PROBLEM DETAILS: Copy the lines word for word, from the start through the line that contains "click(353, 248)", leaving out the pictures.

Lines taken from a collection
════════════════════

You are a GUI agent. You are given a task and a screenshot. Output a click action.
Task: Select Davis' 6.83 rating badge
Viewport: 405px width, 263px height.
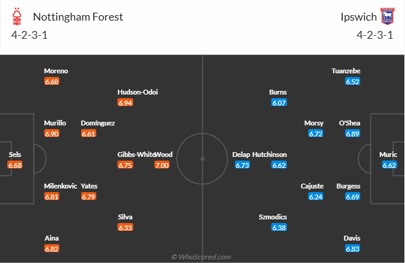click(353, 248)
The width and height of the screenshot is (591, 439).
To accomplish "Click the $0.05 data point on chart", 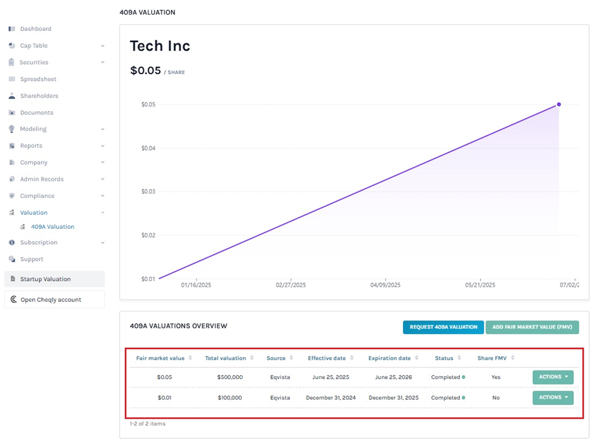I will point(559,104).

════════════════════

THE REPLY:
You are a GUI agent. You are given a task and a screenshot. Output a click action.
Task: Select Davis' 6.83 rating badge
Viewport: 405px width, 263px height.
click(353, 248)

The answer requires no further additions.